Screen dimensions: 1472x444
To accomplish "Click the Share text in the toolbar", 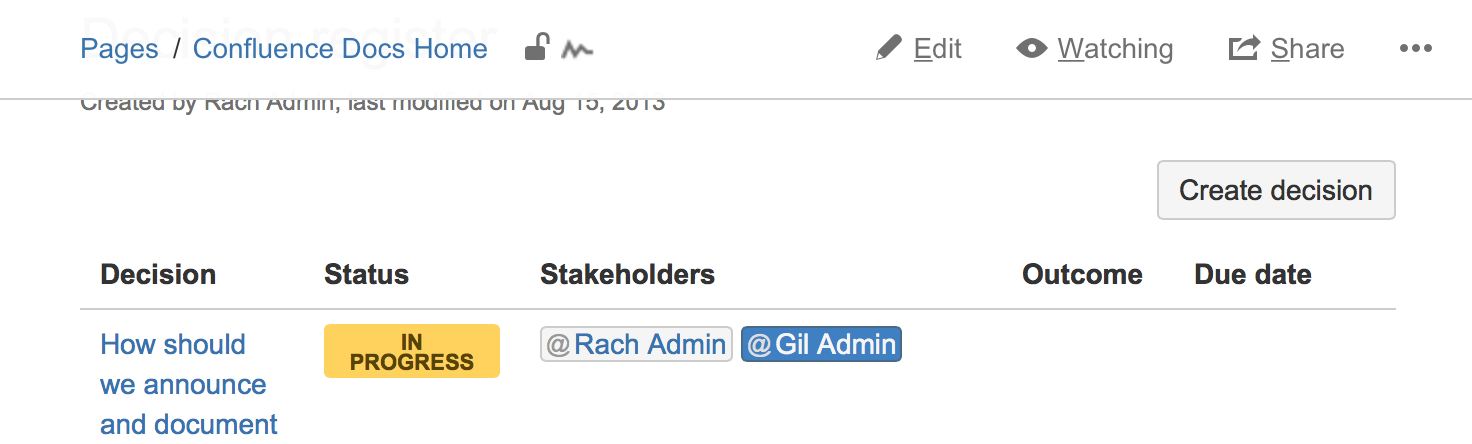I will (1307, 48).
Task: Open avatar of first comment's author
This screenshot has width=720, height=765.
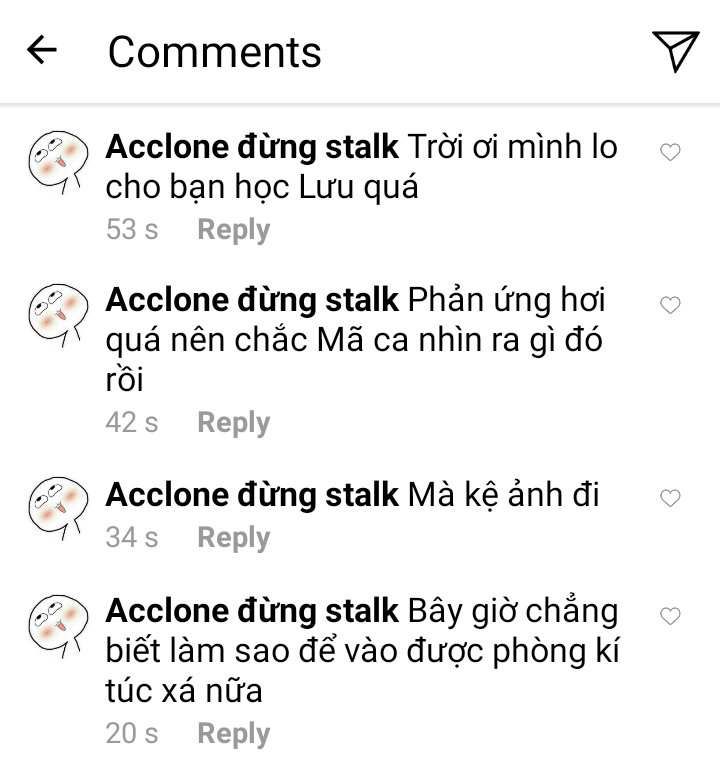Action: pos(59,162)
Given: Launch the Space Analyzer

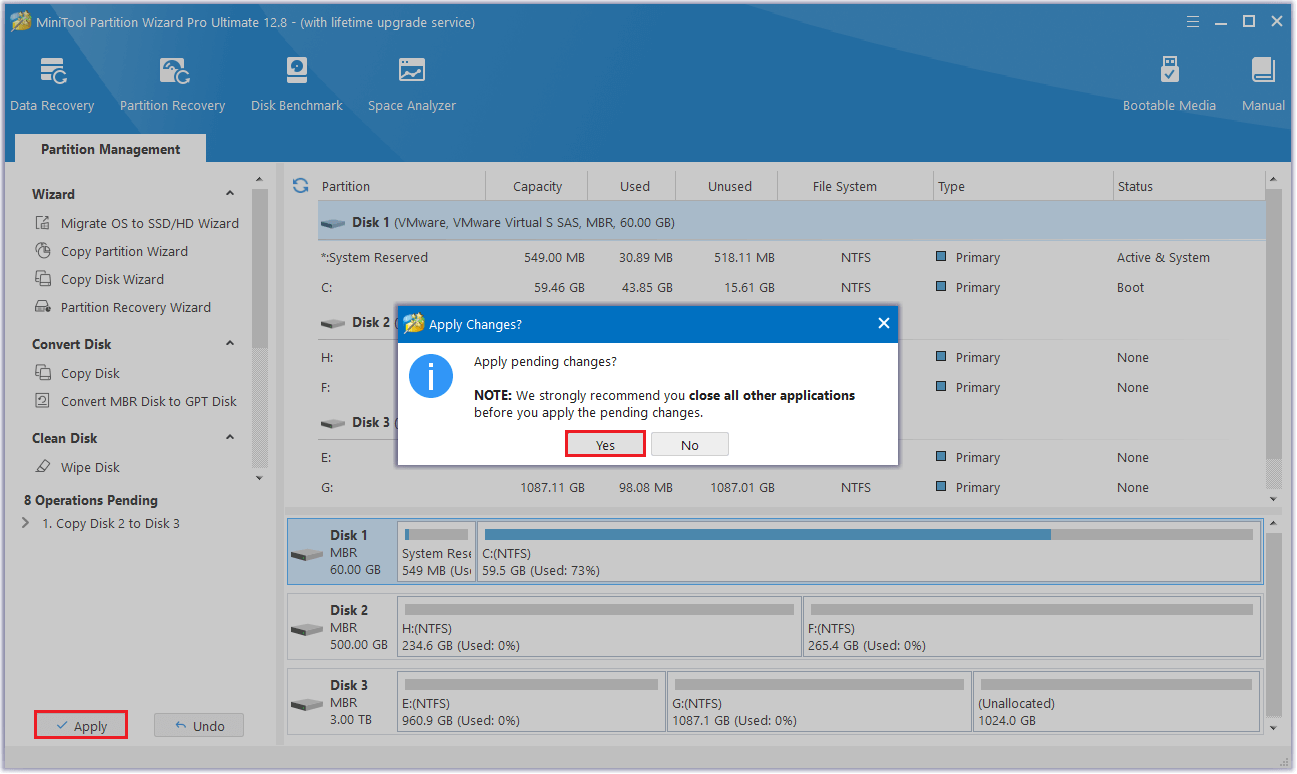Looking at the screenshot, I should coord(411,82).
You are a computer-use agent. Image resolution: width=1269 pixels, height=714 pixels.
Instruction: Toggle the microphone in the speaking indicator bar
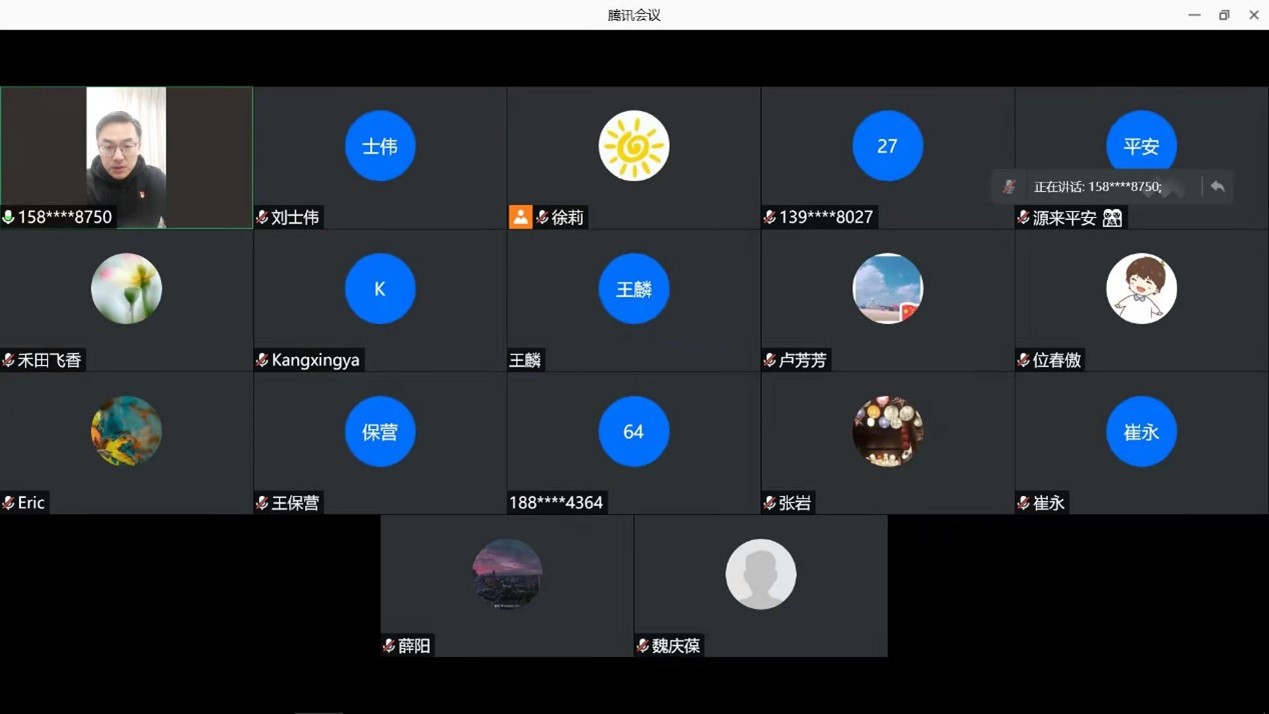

──────────────────────────────

### EXERCISE REQUIREMENTS
Write out exactly the lines from the line that contains "You are a computer-use" through the end of the material, including both ends. No pictures belong in the copy.

### WRITTEN RESPONSE
You are a computer-use agent. Image resolution: width=1269 pixels, height=714 pixels.
Instruction: Toggle the microphone in the speaking indicator bar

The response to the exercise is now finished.